Monday or Tuesday
- First edition (UK)
- Author: Virginia Woolf
- Illustrator: Vanessa Bell
- Language: English
- Publisher: Hogarth Press (UK) Harcourt Brace (US)
- Publication date: 1921
- Publication place: United Kingdom
- Media type: Print
- Pages: 91

= Monday or Tuesday =

1921 short story collection by Virginia Woolf

Monday or Tuesday is a 1921 short story collection by Virginia Woolf published by The Hogarth Press. 1000 copies were printed with four full-page woodcuts by Vanessa Bell. Leonard Woolf called it one of the worst printed books ever published because of the typographical mistakes in it. Most mistakes were corrected for the US edition published by Harcourt Brace. It contains eight stories:
- "A Haunted House"
- "A Society"
- "Monday or Tuesday"
- "An Unwritten Novel" – previously appeared in the London Mercury in 1920
- "The String Quartet"
- "Blue & Green"
- "Kew Gardens" – previously published separately
- "The Mark on the Wall" – previously appeared in Two Stories (1917)
Six of the stories were later published by Leonard Woolf in the posthumous collection A Haunted House (those excluded were "A Society" and "Blue & Green").

==Title==
In her 1919 work "Modern Fiction", Virginia Woolf explains her new approach to writing: Examine for a moment an ordinary mind on an ordinary day. The mind receives a myriad impressions—trivial, fantastic, evanescent, or engraved with the sharpness of steel.

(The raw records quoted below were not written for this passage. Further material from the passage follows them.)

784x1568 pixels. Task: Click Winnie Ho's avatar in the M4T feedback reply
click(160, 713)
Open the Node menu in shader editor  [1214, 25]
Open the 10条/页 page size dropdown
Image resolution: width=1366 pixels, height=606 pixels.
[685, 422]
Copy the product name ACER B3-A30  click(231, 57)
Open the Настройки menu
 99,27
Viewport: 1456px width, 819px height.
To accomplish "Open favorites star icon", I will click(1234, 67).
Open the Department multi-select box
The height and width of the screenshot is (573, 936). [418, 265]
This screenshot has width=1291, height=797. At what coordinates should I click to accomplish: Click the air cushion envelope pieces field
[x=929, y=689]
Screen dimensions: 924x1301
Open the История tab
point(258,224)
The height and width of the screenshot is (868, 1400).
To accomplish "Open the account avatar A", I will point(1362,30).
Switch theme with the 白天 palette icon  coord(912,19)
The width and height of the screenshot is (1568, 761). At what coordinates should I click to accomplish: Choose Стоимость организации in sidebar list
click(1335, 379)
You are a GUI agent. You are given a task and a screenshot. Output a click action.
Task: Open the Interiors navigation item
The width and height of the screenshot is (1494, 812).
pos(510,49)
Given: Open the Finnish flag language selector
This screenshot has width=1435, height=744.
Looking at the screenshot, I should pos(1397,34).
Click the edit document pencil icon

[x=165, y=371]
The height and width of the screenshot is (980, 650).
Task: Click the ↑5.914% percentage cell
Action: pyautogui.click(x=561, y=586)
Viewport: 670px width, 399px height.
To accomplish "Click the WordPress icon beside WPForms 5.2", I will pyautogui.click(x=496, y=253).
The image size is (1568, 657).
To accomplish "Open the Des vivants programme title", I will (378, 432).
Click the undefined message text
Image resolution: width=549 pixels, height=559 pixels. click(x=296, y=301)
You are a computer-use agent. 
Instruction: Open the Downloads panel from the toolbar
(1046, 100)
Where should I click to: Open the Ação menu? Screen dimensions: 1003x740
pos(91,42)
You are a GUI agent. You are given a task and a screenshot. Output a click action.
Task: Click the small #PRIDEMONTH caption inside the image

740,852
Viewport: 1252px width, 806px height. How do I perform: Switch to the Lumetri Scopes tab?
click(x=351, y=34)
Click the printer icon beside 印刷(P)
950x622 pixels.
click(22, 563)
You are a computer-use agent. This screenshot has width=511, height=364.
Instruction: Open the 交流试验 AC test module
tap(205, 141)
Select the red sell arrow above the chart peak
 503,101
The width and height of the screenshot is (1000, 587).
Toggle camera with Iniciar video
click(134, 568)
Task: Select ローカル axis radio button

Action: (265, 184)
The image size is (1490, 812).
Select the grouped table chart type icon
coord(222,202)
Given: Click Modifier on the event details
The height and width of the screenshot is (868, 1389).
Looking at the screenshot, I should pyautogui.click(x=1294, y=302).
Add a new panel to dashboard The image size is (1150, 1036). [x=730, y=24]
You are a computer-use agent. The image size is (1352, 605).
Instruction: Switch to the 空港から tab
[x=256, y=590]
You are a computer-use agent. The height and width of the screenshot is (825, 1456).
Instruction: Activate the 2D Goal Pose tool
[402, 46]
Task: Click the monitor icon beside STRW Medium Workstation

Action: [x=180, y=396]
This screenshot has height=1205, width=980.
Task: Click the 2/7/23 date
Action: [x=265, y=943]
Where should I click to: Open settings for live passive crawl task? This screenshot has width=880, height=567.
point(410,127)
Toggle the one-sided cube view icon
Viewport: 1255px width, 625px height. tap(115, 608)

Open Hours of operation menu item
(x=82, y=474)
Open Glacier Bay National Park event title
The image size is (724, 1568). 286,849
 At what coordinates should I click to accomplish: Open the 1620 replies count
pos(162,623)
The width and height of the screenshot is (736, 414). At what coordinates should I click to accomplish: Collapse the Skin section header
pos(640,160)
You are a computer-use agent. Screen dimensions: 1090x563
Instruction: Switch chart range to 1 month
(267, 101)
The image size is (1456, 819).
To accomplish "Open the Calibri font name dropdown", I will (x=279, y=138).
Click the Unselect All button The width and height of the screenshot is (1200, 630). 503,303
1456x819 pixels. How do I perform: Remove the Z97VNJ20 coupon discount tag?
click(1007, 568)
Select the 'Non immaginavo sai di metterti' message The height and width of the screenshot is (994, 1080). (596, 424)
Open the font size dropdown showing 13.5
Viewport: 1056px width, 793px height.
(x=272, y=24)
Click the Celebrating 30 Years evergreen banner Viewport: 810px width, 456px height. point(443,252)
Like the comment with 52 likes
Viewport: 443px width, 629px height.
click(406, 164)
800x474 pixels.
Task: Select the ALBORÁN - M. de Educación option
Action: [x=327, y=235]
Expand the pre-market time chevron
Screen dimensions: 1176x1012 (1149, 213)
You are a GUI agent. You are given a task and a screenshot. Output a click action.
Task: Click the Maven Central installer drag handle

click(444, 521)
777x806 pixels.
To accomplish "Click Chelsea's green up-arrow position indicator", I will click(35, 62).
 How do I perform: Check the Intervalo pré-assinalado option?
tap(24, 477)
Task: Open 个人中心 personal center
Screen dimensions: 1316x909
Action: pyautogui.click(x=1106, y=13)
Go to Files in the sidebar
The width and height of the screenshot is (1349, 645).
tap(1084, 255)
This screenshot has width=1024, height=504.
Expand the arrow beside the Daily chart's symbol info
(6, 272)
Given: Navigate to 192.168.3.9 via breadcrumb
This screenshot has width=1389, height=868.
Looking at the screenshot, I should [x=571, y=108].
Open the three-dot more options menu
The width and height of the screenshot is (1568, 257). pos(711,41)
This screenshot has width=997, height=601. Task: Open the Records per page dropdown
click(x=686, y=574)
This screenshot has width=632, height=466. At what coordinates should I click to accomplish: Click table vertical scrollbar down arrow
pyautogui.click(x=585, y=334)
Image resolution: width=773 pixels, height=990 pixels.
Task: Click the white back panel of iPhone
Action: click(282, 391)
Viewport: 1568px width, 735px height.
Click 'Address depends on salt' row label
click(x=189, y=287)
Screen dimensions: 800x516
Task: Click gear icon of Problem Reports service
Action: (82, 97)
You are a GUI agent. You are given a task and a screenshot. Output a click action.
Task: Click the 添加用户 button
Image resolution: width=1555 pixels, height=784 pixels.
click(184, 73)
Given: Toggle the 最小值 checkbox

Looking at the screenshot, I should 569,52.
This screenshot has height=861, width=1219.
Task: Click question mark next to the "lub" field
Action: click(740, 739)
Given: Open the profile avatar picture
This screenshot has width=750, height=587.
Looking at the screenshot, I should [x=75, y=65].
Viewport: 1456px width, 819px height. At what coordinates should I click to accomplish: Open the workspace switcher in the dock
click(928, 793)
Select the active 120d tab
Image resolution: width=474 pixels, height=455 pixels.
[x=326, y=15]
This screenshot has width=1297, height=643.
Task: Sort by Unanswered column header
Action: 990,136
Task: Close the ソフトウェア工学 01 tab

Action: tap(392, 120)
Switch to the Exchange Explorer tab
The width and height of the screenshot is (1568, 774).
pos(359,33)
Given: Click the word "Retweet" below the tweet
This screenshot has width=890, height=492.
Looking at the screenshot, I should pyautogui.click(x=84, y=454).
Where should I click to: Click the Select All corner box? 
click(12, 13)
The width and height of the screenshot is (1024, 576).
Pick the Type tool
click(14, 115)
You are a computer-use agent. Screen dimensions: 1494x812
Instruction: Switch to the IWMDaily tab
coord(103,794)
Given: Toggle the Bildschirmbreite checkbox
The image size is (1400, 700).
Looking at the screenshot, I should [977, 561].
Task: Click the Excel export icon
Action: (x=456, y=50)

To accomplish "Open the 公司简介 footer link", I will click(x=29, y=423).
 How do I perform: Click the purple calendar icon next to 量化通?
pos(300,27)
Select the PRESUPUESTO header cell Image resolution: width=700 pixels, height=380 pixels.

From all sides they come, an incessant shower of innumerable atoms; and as they fall, as they shape themselves into the life of Monday or Tuesday This last phrase "the life of Monday or Tuesday" is what Woolf believed to be at the core of fiction; and from it came the title of this, her first short story collection, and the only selection she published herself.